Nearly nine months after Governor Doyle first delivered his budget to lawmakers, the legislature on Tuesday night finally sent an agreement to his desk. The deal was the result of a budget compromise announced last week.
Assembly Speaker Mike Huebsch (R-West Salem) says the budget compromise isn't perfect, but Republicans were able to eliminate many of the tax increases originally proposed by the Governor and Senate Democrats.
However, several Republicans remained opposed to the compromise. State Representative Steve Nass (R-Whitewater) says the budget deal still leaves Wisconsin taxpayers with something they can't afford.
Over in the Senate, Majority Leader Judy Robson (D-Beloit) thanked Assembly Republicans for coming together to work on the agreement. She says the discussion was lively and both sides had priorities, but the end result is a fair compromise.
Senate Republicans presented a united front against the budget in that chamber. State Senator Joe Leibham (R-Sheboygan) says the deal will "nickel and dime" the people of Wisconsin with tax hikes and fee increases.
Senate Minority Leader Scott Fitzgerald (R-Juneau) also blamed the long stalemate on the Governor not getting involved early on. He noted that once Doyle began pushing for an agreement, the budget conference committee finally started making progress.
The budget passed the Assembly on a 60-39 vote, with 23 Republicans and 37 Democrats supporting it. Ten Democrats voted against the deal. In the Senate, the budget was approved 18-15, with a vote that fell along party lines.
Several lawmakers who opposed the deal cited concerns about a $1 a pack increase in the cigarette tax and $200 million transfer from the Patient's Compensation Fund to help balance the budget. Many argued the transfer violated state law and a court challenge could put the entire budget on shaky financial ground.
The Governor is expected to act on the budget, along with any vetoes, by the end of the week. In a statement, Governor Doyle said lawmakers did "the right thing for our schools; for the safety of our neighborhoods; for the health of our kids and the health of our economy."

▸ **Supplied entries**
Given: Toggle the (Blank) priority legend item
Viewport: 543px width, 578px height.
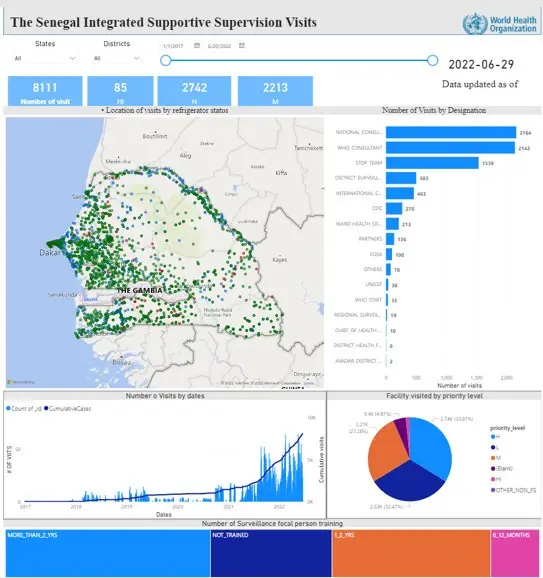Looking at the screenshot, I should pos(502,469).
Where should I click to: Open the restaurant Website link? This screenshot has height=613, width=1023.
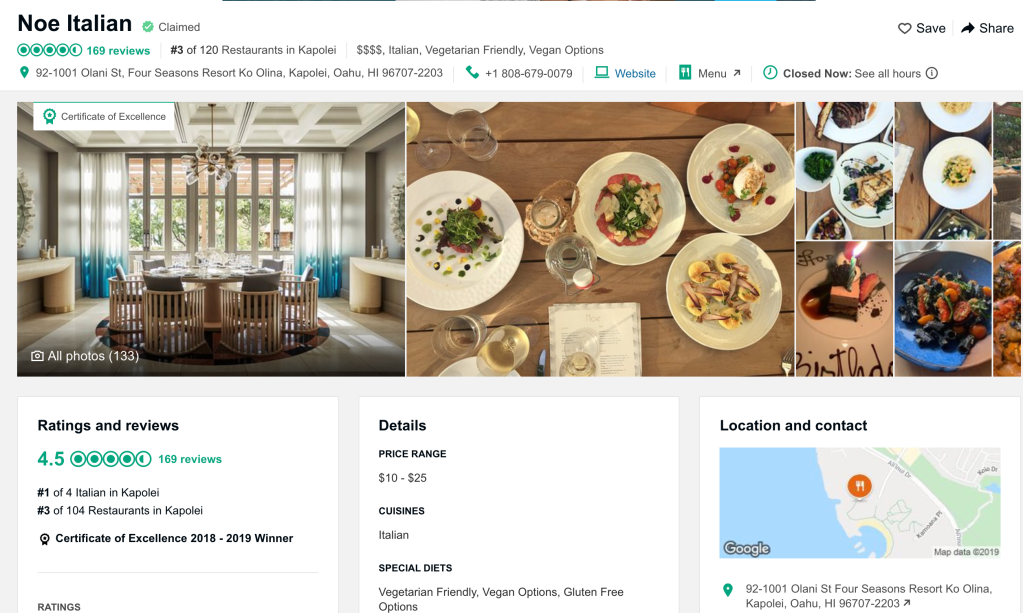(x=635, y=74)
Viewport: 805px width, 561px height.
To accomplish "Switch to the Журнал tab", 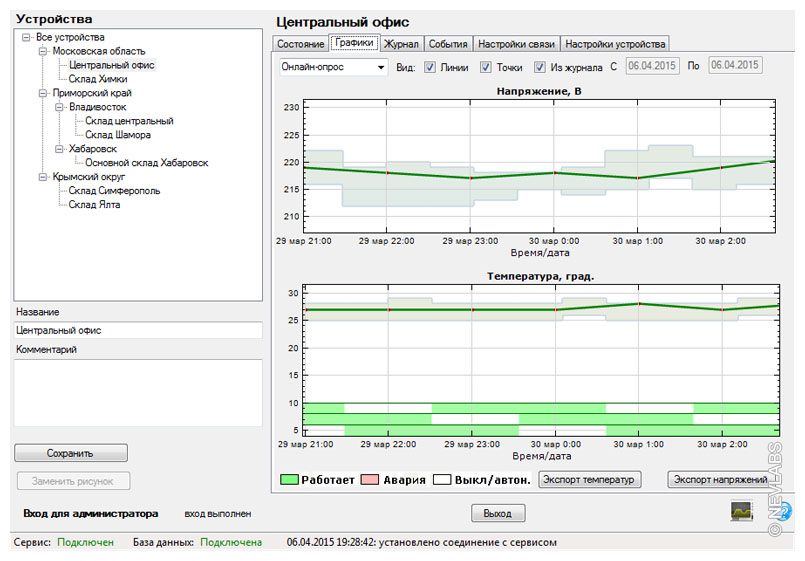I will (401, 44).
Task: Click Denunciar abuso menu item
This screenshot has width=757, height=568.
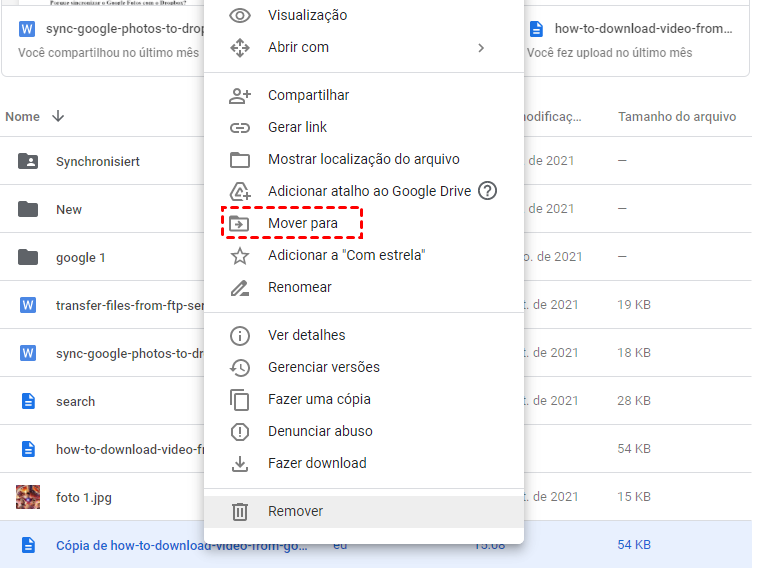Action: point(320,431)
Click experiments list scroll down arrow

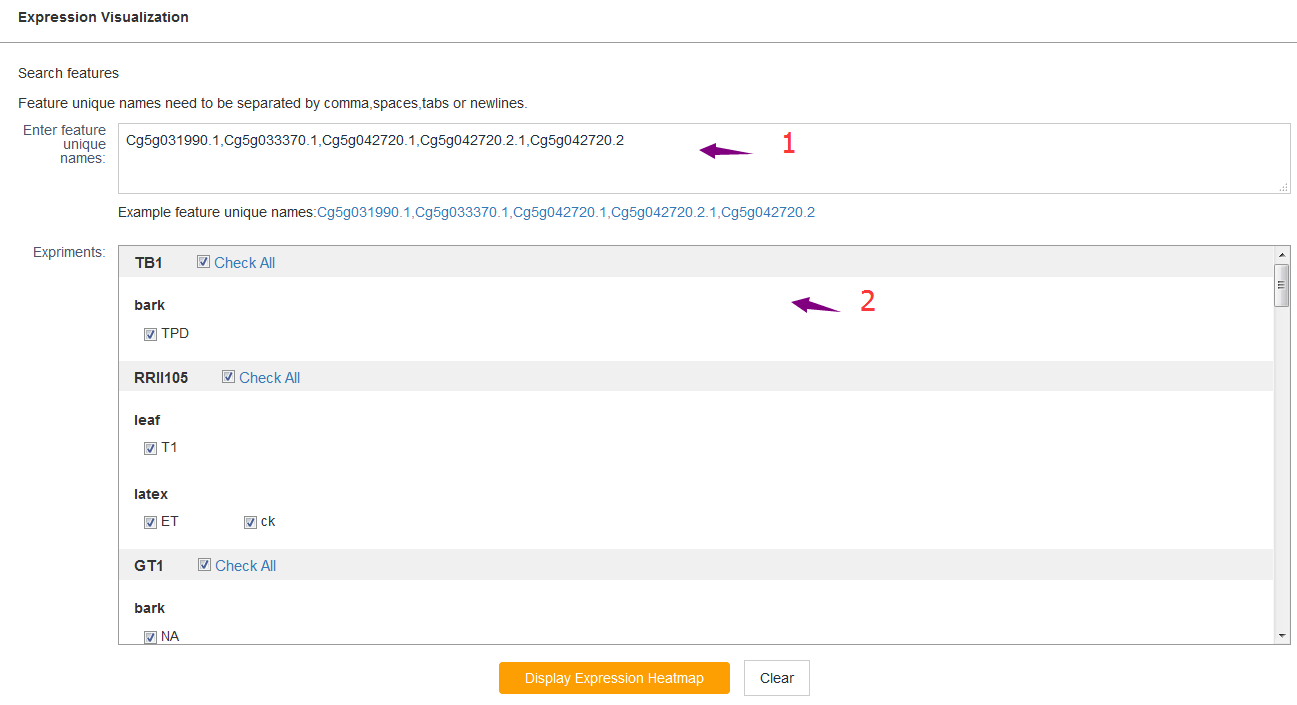pos(1282,636)
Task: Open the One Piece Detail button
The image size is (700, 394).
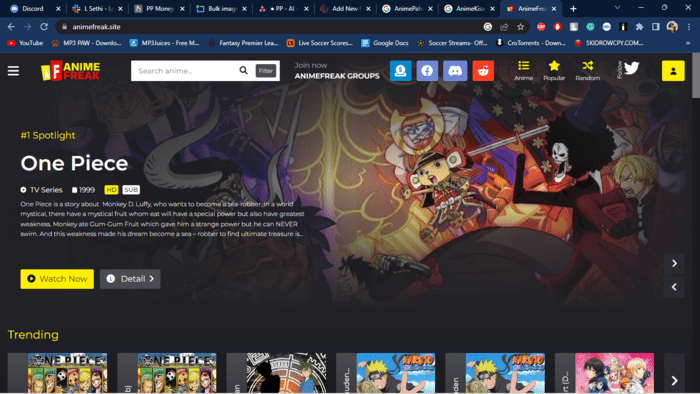Action: (130, 279)
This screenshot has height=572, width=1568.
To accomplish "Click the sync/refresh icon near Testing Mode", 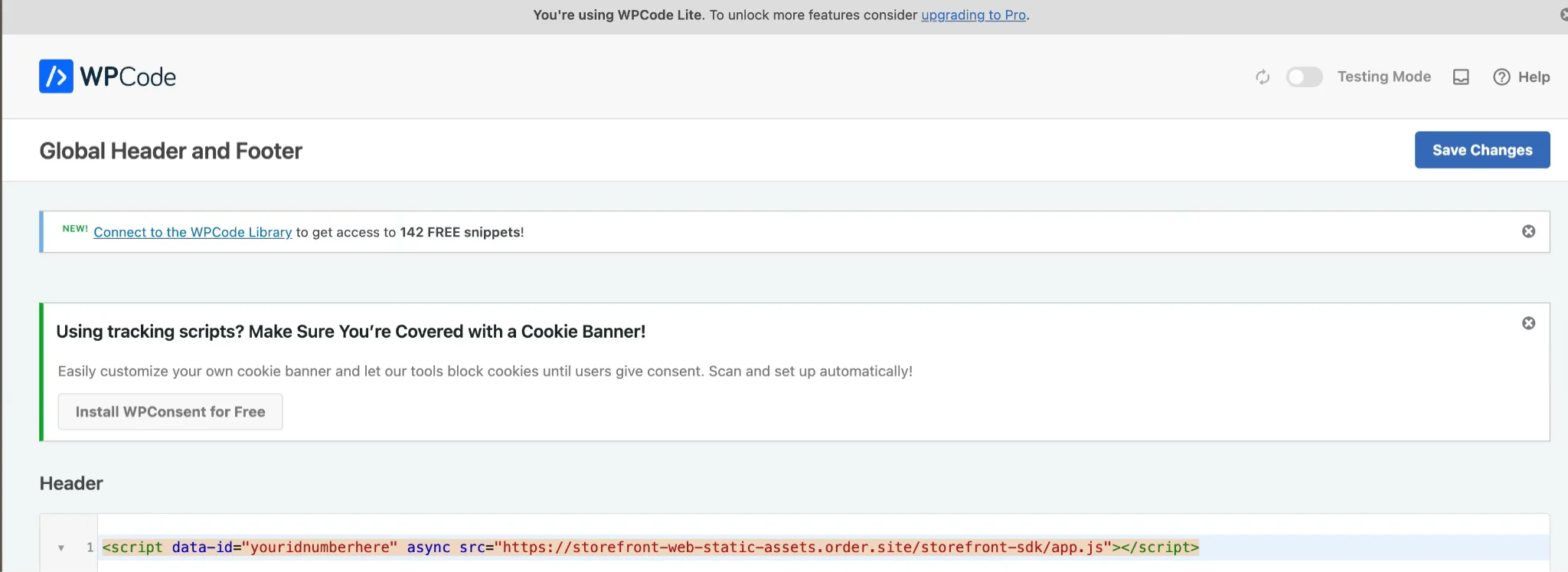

▸ **Task instructions**
a - Based on the budget article, does each statement agree with it? Answer yes or no for each, quoting the words that decide it. (i) The Senate approved the budget 18-15 in a party-line vote. (ii) Every Democrat in the Assembly voted for the budget. (iii) The deal included a $2 a pack increase in the cigarette tax.
b - Copy out the part of the budget article starting with "Over in the" and going on through "a fair compromise.".

▸ **Answers by task**
a -
(i) Yes: "In the Senate, the budget was approved 18-15, with a vote that fell along party lines."
(ii) No: "Ten Democrats voted against the deal."
(iii) No: "a $1 a pack increase in the cigarette tax"

b -
Over in the Senate, Majority Leader Judy Robson (D-Beloit) thanked Assembly Republicans for coming together to work on the agreement. She says the discussion was lively and both sides had priorities, but the end result is a fair compromise.